* _Exercise directions_: Exactly as it appears, restate the whole listing.

* _Material provided_:
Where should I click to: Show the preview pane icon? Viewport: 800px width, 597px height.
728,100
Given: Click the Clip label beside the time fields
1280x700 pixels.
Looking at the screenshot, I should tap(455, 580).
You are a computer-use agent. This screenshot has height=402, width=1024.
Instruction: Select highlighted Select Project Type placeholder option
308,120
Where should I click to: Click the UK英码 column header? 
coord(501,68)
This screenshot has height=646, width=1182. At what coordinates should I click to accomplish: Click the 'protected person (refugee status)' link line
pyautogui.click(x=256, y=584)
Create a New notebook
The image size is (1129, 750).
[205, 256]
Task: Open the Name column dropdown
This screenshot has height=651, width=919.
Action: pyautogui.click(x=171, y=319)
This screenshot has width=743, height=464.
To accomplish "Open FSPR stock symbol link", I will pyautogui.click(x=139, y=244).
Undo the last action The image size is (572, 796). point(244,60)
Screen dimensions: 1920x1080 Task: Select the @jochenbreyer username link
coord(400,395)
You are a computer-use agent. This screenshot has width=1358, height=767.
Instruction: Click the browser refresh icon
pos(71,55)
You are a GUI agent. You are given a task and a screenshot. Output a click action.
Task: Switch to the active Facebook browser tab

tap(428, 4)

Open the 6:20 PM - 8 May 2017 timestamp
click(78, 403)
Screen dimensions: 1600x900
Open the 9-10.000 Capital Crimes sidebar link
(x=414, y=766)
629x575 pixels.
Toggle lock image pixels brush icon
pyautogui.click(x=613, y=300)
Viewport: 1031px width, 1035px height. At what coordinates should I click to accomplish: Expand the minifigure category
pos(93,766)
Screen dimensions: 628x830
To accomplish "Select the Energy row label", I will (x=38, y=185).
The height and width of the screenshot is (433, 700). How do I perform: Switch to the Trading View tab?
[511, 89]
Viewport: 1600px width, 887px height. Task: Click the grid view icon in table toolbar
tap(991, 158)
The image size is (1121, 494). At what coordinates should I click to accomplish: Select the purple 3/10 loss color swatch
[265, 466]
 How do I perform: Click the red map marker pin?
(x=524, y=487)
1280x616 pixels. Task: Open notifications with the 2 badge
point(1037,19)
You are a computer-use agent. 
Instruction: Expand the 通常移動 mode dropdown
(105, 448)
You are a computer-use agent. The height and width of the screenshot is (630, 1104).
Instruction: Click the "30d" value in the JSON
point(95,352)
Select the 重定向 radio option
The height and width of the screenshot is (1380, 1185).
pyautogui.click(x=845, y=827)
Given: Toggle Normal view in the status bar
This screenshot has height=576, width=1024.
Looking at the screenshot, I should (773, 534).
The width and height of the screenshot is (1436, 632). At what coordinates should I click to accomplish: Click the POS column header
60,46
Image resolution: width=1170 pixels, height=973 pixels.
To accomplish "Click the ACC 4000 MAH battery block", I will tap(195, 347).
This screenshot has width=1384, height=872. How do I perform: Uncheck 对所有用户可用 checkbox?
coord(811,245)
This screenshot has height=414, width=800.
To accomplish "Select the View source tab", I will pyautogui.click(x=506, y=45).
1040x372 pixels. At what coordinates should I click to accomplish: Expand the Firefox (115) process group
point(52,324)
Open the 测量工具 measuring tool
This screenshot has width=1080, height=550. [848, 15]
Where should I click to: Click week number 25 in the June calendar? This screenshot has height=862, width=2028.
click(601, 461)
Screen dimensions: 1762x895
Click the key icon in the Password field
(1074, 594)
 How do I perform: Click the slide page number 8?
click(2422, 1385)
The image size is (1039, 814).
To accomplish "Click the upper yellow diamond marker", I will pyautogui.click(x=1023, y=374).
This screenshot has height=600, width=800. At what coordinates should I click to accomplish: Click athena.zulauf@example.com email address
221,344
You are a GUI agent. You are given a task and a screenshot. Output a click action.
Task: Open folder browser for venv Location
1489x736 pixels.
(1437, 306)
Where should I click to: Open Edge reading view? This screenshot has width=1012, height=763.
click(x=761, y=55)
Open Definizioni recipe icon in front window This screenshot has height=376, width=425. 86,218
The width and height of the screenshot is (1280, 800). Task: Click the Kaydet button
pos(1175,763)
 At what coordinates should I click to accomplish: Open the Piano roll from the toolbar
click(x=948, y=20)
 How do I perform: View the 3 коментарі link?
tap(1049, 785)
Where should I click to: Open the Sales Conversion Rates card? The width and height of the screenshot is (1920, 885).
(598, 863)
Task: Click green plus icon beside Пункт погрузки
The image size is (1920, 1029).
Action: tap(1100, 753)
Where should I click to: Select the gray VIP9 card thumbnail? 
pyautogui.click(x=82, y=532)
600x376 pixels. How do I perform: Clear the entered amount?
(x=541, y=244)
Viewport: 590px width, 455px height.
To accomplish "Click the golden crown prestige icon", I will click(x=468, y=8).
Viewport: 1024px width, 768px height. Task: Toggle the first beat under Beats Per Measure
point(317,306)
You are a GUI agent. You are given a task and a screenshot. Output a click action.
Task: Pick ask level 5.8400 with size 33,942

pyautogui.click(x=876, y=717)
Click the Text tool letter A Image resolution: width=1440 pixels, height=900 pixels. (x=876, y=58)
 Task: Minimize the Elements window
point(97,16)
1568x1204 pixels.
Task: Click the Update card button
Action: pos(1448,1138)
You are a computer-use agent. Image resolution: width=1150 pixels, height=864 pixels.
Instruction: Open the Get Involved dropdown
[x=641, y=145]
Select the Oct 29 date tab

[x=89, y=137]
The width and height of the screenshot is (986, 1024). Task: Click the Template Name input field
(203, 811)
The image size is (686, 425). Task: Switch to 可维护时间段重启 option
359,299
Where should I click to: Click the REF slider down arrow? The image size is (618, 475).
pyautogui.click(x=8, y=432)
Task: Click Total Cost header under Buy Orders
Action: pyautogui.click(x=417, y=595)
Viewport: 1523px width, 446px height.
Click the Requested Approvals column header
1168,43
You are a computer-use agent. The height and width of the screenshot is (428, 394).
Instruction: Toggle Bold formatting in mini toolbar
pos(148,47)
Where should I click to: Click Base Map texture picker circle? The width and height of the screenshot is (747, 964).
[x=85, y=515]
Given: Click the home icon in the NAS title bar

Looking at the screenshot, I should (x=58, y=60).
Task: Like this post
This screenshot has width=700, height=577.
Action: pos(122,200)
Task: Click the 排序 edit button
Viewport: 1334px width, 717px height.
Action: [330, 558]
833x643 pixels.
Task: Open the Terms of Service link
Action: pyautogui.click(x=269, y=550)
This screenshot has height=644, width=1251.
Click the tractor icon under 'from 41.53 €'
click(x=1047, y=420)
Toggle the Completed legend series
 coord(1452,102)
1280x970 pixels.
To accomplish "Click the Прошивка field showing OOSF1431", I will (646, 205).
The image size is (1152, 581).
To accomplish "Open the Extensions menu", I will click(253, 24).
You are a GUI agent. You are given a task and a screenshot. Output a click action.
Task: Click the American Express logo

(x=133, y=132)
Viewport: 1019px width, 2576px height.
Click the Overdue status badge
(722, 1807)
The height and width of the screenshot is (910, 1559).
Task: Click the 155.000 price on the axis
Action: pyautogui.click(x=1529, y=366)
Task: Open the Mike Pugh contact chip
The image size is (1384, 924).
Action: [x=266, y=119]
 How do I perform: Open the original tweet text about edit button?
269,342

* _Solution to this task_:
Where should I click to: Show the preview pane icon? Viewport: 800px width, 597px height.
728,100
Given: Click the Clip label beside the time fields
1280x700 pixels.
Looking at the screenshot, I should tap(455, 580).
You are a computer-use agent. This screenshot has height=402, width=1024.
Instruction: Select highlighted Select Project Type placeholder option
308,120
Where should I click to: Click the UK英码 column header? 
coord(501,68)
This screenshot has height=646, width=1182. At what coordinates should I click to accomplish: Click the 'protected person (refugee status)' link line
pyautogui.click(x=256, y=584)
Create a New notebook
The image size is (1129, 750).
[205, 256]
Task: Open the Name column dropdown
This screenshot has height=651, width=919.
Action: pyautogui.click(x=171, y=319)
This screenshot has width=743, height=464.
To accomplish "Open FSPR stock symbol link", I will pyautogui.click(x=139, y=244).
Undo the last action The image size is (572, 796). point(244,60)
Screen dimensions: 1920x1080 Task: Select the @jochenbreyer username link
coord(400,395)
You are a computer-use agent. This screenshot has width=1358, height=767.
Instruction: Click the browser refresh icon
pos(71,55)
You are a GUI agent. You are given a task and a screenshot. Output a click action.
Task: Switch to the active Facebook browser tab

tap(428, 4)

Open the 6:20 PM - 8 May 2017 timestamp
click(78, 403)
Screen dimensions: 1600x900
Open the 9-10.000 Capital Crimes sidebar link
(x=414, y=766)
629x575 pixels.
Toggle lock image pixels brush icon
pyautogui.click(x=613, y=300)
Viewport: 1031px width, 1035px height. At what coordinates should I click to accomplish: Expand the minifigure category
pos(93,766)
Screen dimensions: 628x830
To accomplish "Select the Energy row label", I will (x=38, y=185).
The height and width of the screenshot is (433, 700). How do I perform: Switch to the Trading View tab?
[511, 89]
Viewport: 1600px width, 887px height. Task: Click the grid view icon in table toolbar
tap(991, 158)
The image size is (1121, 494). At what coordinates should I click to accomplish: Select the purple 3/10 loss color swatch
[265, 466]
 How do I perform: Click the red map marker pin?
(x=524, y=487)
1280x616 pixels. Task: Open notifications with the 2 badge
point(1037,19)
You are a computer-use agent. 
Instruction: Expand the 通常移動 mode dropdown
(105, 448)
You are a computer-use agent. The height and width of the screenshot is (630, 1104).
Instruction: Click the "30d" value in the JSON
point(95,352)
Select the 重定向 radio option
The height and width of the screenshot is (1380, 1185).
pyautogui.click(x=845, y=827)
Given: Toggle Normal view in the status bar
This screenshot has height=576, width=1024.
Looking at the screenshot, I should (773, 534).
The width and height of the screenshot is (1436, 632). At what coordinates should I click to accomplish: Click the POS column header
60,46
Image resolution: width=1170 pixels, height=973 pixels.
To accomplish "Click the ACC 4000 MAH battery block", I will tap(195, 347).
This screenshot has width=1384, height=872. How do I perform: Uncheck 对所有用户可用 checkbox?
coord(811,245)
This screenshot has height=414, width=800.
To accomplish "Select the View source tab", I will pyautogui.click(x=506, y=45).
1040x372 pixels. At what coordinates should I click to accomplish: Expand the Firefox (115) process group
point(52,324)
Open the 测量工具 measuring tool
This screenshot has width=1080, height=550. [848, 15]
Where should I click to: Click week number 25 in the June calendar? This screenshot has height=862, width=2028.
click(601, 461)
Screen dimensions: 1762x895
Click the key icon in the Password field
(1074, 594)
 How do I perform: Click the slide page number 8?
click(2422, 1385)
The image size is (1039, 814).
To accomplish "Click the upper yellow diamond marker", I will pyautogui.click(x=1023, y=374).
This screenshot has height=600, width=800. At what coordinates should I click to accomplish: Click athena.zulauf@example.com email address
221,344
You are a GUI agent. You are given a task and a screenshot. Output a click action.
Task: Open folder browser for venv Location
1489x736 pixels.
(1437, 306)
Where should I click to: Open Edge reading view? This screenshot has width=1012, height=763.
click(x=761, y=55)
Open Definizioni recipe icon in front window This screenshot has height=376, width=425. 86,218
The width and height of the screenshot is (1280, 800). Task: Click the Kaydet button
pos(1175,763)
 At what coordinates should I click to accomplish: Open the Piano roll from the toolbar
click(x=948, y=20)
 How do I perform: View the 3 коментарі link?
tap(1049, 785)
Where should I click to: Open the Sales Conversion Rates card? The width and height of the screenshot is (1920, 885).
(598, 863)
Task: Click green plus icon beside Пункт погрузки
The image size is (1920, 1029).
Action: tap(1100, 753)
Where should I click to: Select the gray VIP9 card thumbnail? 
pyautogui.click(x=82, y=532)
600x376 pixels. How do I perform: Clear the entered amount?
(x=541, y=244)
Viewport: 590px width, 455px height.
To accomplish "Click the golden crown prestige icon", I will click(x=468, y=8).
Viewport: 1024px width, 768px height. Task: Toggle the first beat under Beats Per Measure
point(317,306)
You are a GUI agent. You are given a task and a screenshot. Output a click action.
Task: Pick ask level 5.8400 with size 33,942

pyautogui.click(x=876, y=717)
Click the Text tool letter A Image resolution: width=1440 pixels, height=900 pixels. (x=876, y=58)
 Task: Minimize the Elements window
point(97,16)
1568x1204 pixels.
Task: Click the Update card button
Action: pos(1448,1138)
You are a computer-use agent. Image resolution: width=1150 pixels, height=864 pixels.
Instruction: Open the Get Involved dropdown
[x=641, y=145]
Select the Oct 29 date tab

[x=89, y=137]
The width and height of the screenshot is (986, 1024). Task: Click the Template Name input field
(203, 811)
The image size is (686, 425). Task: Switch to 可维护时间段重启 option
359,299
Where should I click to: Click the REF slider down arrow? The image size is (618, 475).
pyautogui.click(x=8, y=432)
Task: Click Total Cost header under Buy Orders
Action: pyautogui.click(x=417, y=595)
Viewport: 1523px width, 446px height.
Click the Requested Approvals column header
1168,43
You are a computer-use agent. The height and width of the screenshot is (428, 394).
Instruction: Toggle Bold formatting in mini toolbar
pos(148,47)
Where should I click to: Click Base Map texture picker circle? The width and height of the screenshot is (747, 964).
[x=85, y=515]
Given: Click the home icon in the NAS title bar

Looking at the screenshot, I should (x=58, y=60).
Task: Like this post
This screenshot has width=700, height=577.
Action: pos(122,200)
Task: Click the 排序 edit button
Viewport: 1334px width, 717px height.
Action: [330, 558]
833x643 pixels.
Task: Open the Terms of Service link
Action: pyautogui.click(x=269, y=550)
This screenshot has height=644, width=1251.
Click the tractor icon under 'from 41.53 €'
click(x=1047, y=420)
Toggle the Completed legend series
 coord(1452,102)
1280x970 pixels.
To accomplish "Click the Прошивка field showing OOSF1431", I will (646, 205).
The image size is (1152, 581).
To accomplish "Open the Extensions menu", I will click(253, 24).
You are a GUI agent. You are given a task and a screenshot. Output a click action.
Task: Click the American Express logo

(x=133, y=132)
Viewport: 1019px width, 2576px height.
Click the Overdue status badge
(722, 1807)
The height and width of the screenshot is (910, 1559).
Task: Click the 155.000 price on the axis
Action: pyautogui.click(x=1529, y=366)
Task: Open the Mike Pugh contact chip
The image size is (1384, 924).
Action: [x=266, y=119]
 How do I perform: Open the original tweet text about edit button?
269,342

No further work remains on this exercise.